Third, economic substance is not about profit potential. Any transactions with significant net equity will produce a significant profit. A transaction only has economic substance, however, if it alters the taxpayer's economic position in a meaningful way (apart from its tax consequences). A complicated way of investing cash lacks economic substance - even though it obviously produces profit - if it leaves the taxpayer in substantially the same position as if the cash had been left in the bank. Taking a naked position in commodities has economic substance, however, even if it is likely to produce a loss. Economic substance must be judged in relation, however, to the size of relevant tax benefits.

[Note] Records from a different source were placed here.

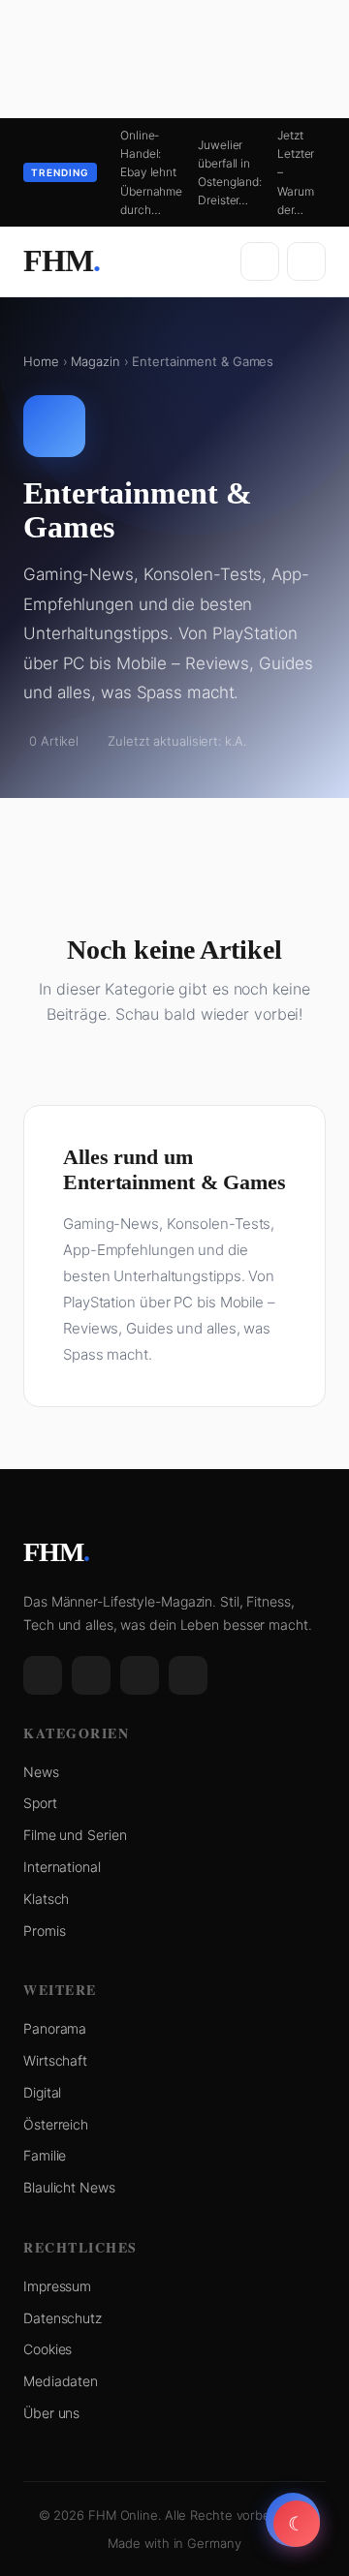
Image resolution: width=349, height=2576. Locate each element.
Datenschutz (62, 2318)
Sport (40, 1802)
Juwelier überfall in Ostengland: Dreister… (230, 173)
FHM (61, 260)
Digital (42, 2092)
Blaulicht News (69, 2187)
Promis (44, 1930)
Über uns (51, 2413)
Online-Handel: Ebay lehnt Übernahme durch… (151, 172)
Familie (44, 2155)
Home (41, 361)
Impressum (57, 2286)
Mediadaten (60, 2381)
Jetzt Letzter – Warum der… (295, 172)
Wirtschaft (55, 2060)
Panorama (54, 2028)
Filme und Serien (74, 1834)
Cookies (47, 2349)
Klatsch (46, 1898)
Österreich (55, 2124)
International (62, 1866)
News (41, 1771)
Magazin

Finally, a more complex, tax-advantaged way of executing a transaction should not lack economic substance if the transaction itself has economic substance. A court must distinguish, however, between real and merely purported relationships in this regard. For example, there was no meaningful economic difference between using several "mirror" subsidiaries and using just one subsidiary to acquire a target corporation in the 1980s. The mirror subsidiaries were a way of effecting an acquisition, however, in the sense that if they were eliminated, what remained would not have been a more direct acquisition, but rather no acquisition at all. By contrast, Colgate argued that its contingent installment sale ("CINSI") transaction was merely a tax-advantaged way of repurchasing outstanding Colgate debt. If one eliminated the CINS transaction, however, the subsequent repurchase of Colgate debt would not have been affected (and conversely, after the CINS transaction was completed, the outstanding Colgate debt still had to be repurchased). Moreover, the relevant tax benefit (a large capital loss) bore no relation to the repurchase of outstanding debt. In fact, the CINS transaction was just a complex way of investing cash which lacked economic substance.